OBJECTIVE: To investigate the epidemiology of medication errors and error-related adverse events in adults in primary care, ambulatory care and patients' homes. DESIGN: Systematic review. DATA SOURCE: Six international databases were searched for publications between 1 January 2006 and 31 December 2015. DATA EXTRACTION AND ANALYSIS: Two researchers independently extracted data from eligible studies and assessed the quality of these using established instruments. Synthesis of data was informed by an appreciation of the medicines' management process and the conceptual framework from the International Classification for Patient Safety. RESULTS: 60 studies met the inclusion criteria, of which 53 studies focused on medication errors, 3 on error-related adverse events and 4 on risk factors only. The prevalence of prescribing errors was reported in 46 studies: prevalence estimates ranged widely from 2% to 94%. Inappropriate prescribing was the most common type of error reported. Only one study reported the prevalence of monitoring errors, finding that incomplete therapeutic/safety laboratory-test monitoring occurred in 73% of patients. The incidence of preventable adverse drug events (ADEs) was estimated as 15/1000 person-years, the prevalence of drug-drug interaction-related adverse drug reactions as 7% and the prevalence of preventable ADE as 0.4%. A number of patient, healthcare professional and medication-related risk factors were identified, including the number of medications used by the patient, increased patient age, the number of comorbidities, use of anticoagulants, cases where more than one physician was involved in patients' care and care being provided by family physicians/general practitioners. CONCLUSION: A very wide variation in the medication error and error-related adverse events rates is reported in the studies, this reflecting heterogeneity in the populations studied, study designs employed and outcomes evaluated. This review has identified important limitations and discrepancies in the methodologies used and gaps in the literature on the epidemiology and outcomes of medication errors in community settings.

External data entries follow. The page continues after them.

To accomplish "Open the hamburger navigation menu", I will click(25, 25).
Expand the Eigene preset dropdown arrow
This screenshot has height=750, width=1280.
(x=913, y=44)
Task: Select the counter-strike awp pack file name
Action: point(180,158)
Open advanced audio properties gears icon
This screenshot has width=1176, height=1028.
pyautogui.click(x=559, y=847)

Investigating the epidemiology of medication errors and error-related adverse drug events (ADEs) in primary care, ambulatory care and home settings: a systematic review protocol.

INTRODUCTION: There is a need to better understand the epidemiology of medication errors and error-related adverse events in community care contexts. METHODS AND ANALYSIS: We will systematically search the following databases: Cumulative Index to Nursing and Allied Health Literature (CINAHL), EMBASE, Eastern Mediterranean Regional Office of the WHO (EMRO), MEDLINE, PsycINFO and Web of Science. In addition, we will search Google Scholar and contact an international panel of experts to search for unpublished and in progress work. The searches will cover the time period January 1990-December 2015 and will yield data on the incidence or prevalence of and risk factors for medication errors and error-related adverse drug events in adults living in community settings (ie, primary care, ambulatory and home). Study quality will be assessed using the Critical Appraisal Skills Program quality assessment tool for cohort and case-control studies, and cross-sectional studies will be assessed using the Joanna Briggs Institute Critical Appraisal Checklist for Descriptive Studies. Meta-analyses will be undertaken using random-effects modelling using STATA (V.14) statistical software. ETHICS AND DISSEMINATION: This protocol will be registered with PROSPERO, an international prospective register of systematic reviews, and the systematic review will be reported in the peer-reviewed literature using Preferred Reporting Items for Systematic Reviews and Meta-Analyses.